Pavel Zotov added a comment - 29/Jul/17 07:17 AM - edited
After reading https://stackoverflow.com/questions/3475648/sha1-collision-demo-example I decided to make trivial test:
===
set list on;
set blob all;

recreate table test(s1 blob, s2 blob);
commit;
--insert into test(s) values('4-20100433-01775-LOTES');
--insert into test(s) values('1-20100433-01765-LOTES');

-- https://stackoverflow.com/questions/3475648/sha1-collision-demo-example
insert into test(s1, s2) values('20177527e04e05d5e7b448c1ab2b872f86831d0b', '20177527e04e05d5e7b448c1ab2b872f86831d0b');
commit;

select
    s1,s2
    ,hash(s1 using sha1) s1_hash_using_sha1
    ,hash(s2 using sha1) s2_hash_using_sha1
    ,iif( hash(s1 using sha1) = hash(s2 using sha1), '## ACHTUNG ##', 'Passed, all fine.') as collision_sha1_check
from test;

select
    s1,s2
    ,hash(s1 using sha256) s1_hash_using_sha256
    ,hash(s2 using sha256) s2_hash_using_sha256
    ,iif( hash(s1 using sha256) = hash(s2 using sha256), '## ACHTUNG ##', 'Passed, all fine.') as collision_sha256_check
from test;

select
    s1,s2
    ,hash(s1 using sha512) s1_hash_using_sha512
    ,hash(s2 using sha512) s2_hash_using_sha512
    ,iif( hash(s1 using sha512) = hash(s2 using sha512), '## ACHTUNG ##', 'Passed, all fine.') as collision_sha512_check
from test;

quit;
===

Its output on build 713 is:
===

S1 9b:0
20177527e04e05d5e7b448c1ab2b872f86831d0b
S2 9b:1
20177527e04e05d5e7b448c1ab2b872f86831d0b
S1_HASH_USING_SHA1 8C4E783C453F8059ADCF8B52C4E57FAE93F75861
S2_HASH_USING_SHA1 8C4E783C453F8059ADCF8B52C4E57FAE93F75861
COLLISION_SHA1_CHECK ## ACHTUNG ##



S1 9b:0
20177527e04e05d5e7b448c1ab2b872f86831d0b
S2 9b:1
20177527e04e05d5e7b448c1ab2b872f86831d0b
S1_HASH_USING_SHA256 2C15B17DF7EA260B5654E85A2BFF7CF3AF5E40C0D9FC1FD758EFBA61BB88CC53
S2_HASH_USING_SHA256 2C15B17DF7EA260B5654E85A2BFF7CF3AF5E40C0D9FC1FD758EFBA61BB88CC53
COLLISION_SHA256_CHECK ## ACHTUNG ##



S1 9b:0
20177527e04e05d5e7b448c1ab2b872f86831d0b
S2 9b:1
20177527e04e05d5e7b448c1ab2b872f86831d0b
S1_HASH_USING_SHA512 C0CB5278996574D9CCBF952AF67B5DFF38CDAC394AE713928A759A884222985DDBC92C15A74278236EB9599E8603EDFC9A7613AD475085D5ADF93174DC63536A
S2_HASH_USING_SHA512 C0CB5278996574D9CCBF952AF67B5DFF38CDAC394AE713928A759A884222985DDBC92C15A74278236EB9599E8603EDFC9A7613AD475085D5ADF93174DC63536A
COLLISION_SHA512_CHECK ## ACHTUNG ##
===

Is it expected that current implementation of SHA256 and SHA512 in FB 4.0.0 can fail as SHA1 ?
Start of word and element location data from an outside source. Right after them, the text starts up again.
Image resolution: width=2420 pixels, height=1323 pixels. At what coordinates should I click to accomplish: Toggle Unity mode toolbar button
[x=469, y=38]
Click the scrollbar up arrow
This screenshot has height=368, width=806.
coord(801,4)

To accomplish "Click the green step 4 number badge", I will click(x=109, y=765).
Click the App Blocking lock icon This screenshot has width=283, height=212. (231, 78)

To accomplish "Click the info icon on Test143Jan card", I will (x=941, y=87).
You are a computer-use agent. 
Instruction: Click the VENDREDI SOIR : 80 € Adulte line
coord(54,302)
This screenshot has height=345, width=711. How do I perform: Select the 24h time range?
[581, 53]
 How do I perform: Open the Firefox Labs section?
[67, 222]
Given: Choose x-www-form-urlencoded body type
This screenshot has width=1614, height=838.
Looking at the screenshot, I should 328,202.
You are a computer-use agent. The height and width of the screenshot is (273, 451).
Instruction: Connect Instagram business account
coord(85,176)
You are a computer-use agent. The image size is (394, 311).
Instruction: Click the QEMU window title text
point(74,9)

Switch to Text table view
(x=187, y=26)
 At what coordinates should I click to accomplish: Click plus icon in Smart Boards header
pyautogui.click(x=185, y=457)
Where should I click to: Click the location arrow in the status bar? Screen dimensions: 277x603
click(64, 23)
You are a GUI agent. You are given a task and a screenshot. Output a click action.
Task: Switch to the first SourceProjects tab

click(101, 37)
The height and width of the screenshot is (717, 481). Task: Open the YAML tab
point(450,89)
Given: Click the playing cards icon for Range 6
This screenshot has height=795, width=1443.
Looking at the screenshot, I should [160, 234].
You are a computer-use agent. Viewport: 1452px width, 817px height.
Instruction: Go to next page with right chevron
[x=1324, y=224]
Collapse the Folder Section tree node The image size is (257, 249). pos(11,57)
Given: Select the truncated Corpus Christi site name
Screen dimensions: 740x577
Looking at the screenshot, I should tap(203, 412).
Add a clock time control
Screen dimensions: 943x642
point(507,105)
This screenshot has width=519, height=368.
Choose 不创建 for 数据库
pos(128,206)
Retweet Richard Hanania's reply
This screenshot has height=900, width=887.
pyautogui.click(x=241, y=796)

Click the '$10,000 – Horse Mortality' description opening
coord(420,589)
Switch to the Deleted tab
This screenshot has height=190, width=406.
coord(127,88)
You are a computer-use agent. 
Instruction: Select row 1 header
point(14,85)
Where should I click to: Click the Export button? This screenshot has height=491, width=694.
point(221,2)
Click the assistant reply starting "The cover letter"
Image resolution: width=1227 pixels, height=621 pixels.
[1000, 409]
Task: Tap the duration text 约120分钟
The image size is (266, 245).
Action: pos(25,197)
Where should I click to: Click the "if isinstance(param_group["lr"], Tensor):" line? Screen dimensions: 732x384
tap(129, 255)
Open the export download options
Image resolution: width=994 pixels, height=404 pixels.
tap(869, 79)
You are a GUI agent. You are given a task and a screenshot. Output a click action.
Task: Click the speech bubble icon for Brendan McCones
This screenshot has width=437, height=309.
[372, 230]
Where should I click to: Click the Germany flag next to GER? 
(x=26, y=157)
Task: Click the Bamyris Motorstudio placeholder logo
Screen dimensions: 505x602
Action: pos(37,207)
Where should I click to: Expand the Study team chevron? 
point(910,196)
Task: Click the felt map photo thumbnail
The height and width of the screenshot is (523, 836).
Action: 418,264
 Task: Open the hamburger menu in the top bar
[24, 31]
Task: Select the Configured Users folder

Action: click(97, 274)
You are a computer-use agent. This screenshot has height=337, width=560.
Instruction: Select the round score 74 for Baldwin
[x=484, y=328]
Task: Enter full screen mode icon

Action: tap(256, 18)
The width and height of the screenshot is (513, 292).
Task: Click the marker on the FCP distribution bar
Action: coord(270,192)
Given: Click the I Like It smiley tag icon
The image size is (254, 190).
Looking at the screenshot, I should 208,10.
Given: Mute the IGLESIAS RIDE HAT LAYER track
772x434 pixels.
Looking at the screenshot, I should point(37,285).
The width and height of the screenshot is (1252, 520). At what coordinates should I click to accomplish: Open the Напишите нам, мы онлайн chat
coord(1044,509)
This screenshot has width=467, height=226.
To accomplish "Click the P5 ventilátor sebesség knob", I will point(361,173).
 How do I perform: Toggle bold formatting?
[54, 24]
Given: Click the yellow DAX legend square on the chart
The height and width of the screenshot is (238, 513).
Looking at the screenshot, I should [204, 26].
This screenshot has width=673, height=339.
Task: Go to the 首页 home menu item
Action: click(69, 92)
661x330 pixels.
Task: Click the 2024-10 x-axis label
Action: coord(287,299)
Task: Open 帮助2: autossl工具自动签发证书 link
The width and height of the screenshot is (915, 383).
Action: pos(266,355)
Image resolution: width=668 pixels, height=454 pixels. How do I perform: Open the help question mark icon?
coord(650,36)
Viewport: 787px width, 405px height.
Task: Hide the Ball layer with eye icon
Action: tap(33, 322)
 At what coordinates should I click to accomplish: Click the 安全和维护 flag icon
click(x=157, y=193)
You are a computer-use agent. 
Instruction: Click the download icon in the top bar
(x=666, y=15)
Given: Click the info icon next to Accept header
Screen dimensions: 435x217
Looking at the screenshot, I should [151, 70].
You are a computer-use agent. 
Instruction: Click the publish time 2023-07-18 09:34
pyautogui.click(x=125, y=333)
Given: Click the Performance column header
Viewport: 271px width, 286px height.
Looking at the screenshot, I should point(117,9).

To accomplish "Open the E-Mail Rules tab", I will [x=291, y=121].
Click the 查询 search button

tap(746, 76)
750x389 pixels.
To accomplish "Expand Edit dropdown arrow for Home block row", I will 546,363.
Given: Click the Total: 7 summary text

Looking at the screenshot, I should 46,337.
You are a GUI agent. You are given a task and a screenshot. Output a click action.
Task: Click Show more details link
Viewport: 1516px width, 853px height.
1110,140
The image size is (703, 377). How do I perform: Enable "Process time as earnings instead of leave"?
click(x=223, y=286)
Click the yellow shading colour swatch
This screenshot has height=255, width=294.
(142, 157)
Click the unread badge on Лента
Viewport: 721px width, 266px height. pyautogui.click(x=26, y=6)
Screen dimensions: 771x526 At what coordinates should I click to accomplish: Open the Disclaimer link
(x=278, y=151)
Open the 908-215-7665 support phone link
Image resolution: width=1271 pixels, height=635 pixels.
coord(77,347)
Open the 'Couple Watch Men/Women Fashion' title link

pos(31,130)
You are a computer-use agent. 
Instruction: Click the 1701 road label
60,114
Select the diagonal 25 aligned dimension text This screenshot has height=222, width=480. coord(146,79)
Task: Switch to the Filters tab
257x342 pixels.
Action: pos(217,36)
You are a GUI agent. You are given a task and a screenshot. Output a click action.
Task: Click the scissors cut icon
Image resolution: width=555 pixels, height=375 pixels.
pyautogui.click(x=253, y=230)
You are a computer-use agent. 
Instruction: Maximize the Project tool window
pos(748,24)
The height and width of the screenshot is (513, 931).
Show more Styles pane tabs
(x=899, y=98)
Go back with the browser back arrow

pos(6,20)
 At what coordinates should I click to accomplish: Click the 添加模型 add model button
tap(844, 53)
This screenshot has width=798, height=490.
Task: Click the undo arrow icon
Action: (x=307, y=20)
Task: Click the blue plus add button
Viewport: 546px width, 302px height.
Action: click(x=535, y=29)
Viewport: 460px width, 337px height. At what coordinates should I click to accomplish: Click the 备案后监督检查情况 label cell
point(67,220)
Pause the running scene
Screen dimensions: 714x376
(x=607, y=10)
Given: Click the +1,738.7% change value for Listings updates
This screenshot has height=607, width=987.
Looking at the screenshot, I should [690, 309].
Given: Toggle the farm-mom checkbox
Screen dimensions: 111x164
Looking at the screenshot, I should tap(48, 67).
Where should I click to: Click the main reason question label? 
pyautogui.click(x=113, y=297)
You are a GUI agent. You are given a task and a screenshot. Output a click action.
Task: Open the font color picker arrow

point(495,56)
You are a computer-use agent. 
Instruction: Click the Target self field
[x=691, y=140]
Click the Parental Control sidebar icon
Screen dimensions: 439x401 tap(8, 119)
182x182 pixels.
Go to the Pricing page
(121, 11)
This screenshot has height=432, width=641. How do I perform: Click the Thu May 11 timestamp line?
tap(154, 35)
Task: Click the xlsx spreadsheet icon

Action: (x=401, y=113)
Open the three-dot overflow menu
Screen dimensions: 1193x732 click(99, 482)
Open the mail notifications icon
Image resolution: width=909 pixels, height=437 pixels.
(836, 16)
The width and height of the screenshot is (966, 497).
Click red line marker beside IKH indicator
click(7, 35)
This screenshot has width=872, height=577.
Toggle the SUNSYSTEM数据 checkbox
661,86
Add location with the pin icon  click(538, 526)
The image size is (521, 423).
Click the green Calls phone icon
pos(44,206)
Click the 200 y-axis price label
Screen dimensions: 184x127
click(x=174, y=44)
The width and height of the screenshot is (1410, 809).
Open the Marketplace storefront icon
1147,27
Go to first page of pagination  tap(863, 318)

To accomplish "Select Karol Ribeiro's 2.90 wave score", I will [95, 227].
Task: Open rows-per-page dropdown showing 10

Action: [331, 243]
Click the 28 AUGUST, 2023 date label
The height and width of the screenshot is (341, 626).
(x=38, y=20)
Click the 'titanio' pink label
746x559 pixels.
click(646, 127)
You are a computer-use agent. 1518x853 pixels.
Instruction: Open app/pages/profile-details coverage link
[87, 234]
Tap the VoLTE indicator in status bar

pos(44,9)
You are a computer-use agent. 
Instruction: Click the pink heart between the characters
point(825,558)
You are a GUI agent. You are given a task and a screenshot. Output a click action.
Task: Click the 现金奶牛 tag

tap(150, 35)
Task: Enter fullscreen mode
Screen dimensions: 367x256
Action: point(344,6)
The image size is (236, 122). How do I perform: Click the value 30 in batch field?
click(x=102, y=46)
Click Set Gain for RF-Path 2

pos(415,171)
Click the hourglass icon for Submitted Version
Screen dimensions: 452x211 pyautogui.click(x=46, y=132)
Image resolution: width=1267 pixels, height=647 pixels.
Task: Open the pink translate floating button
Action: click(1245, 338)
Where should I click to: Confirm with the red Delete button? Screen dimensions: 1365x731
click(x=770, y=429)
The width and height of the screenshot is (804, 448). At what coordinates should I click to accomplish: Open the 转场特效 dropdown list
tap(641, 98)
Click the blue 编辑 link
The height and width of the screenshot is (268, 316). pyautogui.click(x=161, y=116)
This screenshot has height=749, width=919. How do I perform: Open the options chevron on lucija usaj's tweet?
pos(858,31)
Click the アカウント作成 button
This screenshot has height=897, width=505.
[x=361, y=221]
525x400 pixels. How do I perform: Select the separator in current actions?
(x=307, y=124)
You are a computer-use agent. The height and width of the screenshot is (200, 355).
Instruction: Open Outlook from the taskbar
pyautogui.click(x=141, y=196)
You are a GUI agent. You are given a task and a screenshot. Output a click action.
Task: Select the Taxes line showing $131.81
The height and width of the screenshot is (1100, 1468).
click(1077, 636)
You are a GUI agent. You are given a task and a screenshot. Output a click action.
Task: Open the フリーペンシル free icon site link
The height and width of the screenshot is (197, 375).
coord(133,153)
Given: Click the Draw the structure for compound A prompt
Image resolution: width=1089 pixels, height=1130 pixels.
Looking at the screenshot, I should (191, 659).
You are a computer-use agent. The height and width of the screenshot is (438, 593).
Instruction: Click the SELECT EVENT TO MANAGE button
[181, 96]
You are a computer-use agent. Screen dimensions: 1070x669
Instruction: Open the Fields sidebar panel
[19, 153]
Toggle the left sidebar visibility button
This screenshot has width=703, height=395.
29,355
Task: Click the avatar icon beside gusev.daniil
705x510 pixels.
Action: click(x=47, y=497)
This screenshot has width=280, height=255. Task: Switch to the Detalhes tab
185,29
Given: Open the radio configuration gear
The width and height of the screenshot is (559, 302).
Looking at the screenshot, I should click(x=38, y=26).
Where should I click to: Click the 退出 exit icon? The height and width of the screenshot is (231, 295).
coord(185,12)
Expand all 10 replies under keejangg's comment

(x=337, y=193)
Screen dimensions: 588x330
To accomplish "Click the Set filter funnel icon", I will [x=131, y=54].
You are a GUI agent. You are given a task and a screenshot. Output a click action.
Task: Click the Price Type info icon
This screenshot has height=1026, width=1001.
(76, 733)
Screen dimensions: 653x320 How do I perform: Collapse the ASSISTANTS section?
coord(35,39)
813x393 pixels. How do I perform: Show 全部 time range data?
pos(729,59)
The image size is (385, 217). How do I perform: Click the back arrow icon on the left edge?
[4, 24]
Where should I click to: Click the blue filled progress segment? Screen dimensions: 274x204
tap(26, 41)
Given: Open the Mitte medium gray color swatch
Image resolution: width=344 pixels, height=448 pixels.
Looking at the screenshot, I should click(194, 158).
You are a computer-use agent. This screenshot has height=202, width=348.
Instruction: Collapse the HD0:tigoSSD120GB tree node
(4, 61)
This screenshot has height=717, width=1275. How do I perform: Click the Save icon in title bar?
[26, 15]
Adriano dos Santos Fernandes added a comment - 29/Jul/17 01:22 PM - edited
> Is it expected that current implementation of SHA256 and SHA512 in FB 4.0.0 can fail as SHA1 ?

Can fail as what? What do you mean?

Pavel Zotov added a comment - 29/Jul/17 02:18 PM
I mean that two different strings with not big length give the same hash on SHA-256 and even in SHA-512.
It this the feature of SHA algorithm per se or this is because of concrete implementation in FB ?

Adriano dos Santos Fernandes added a comment - 07/Aug/17 04:26 PM
A SHA-256 / SHA-512 will return the same hash for the same string in every implementation. If not, the code is bugged.

It's out of our scope to judge quality of these algorithms and minimal length for clashes.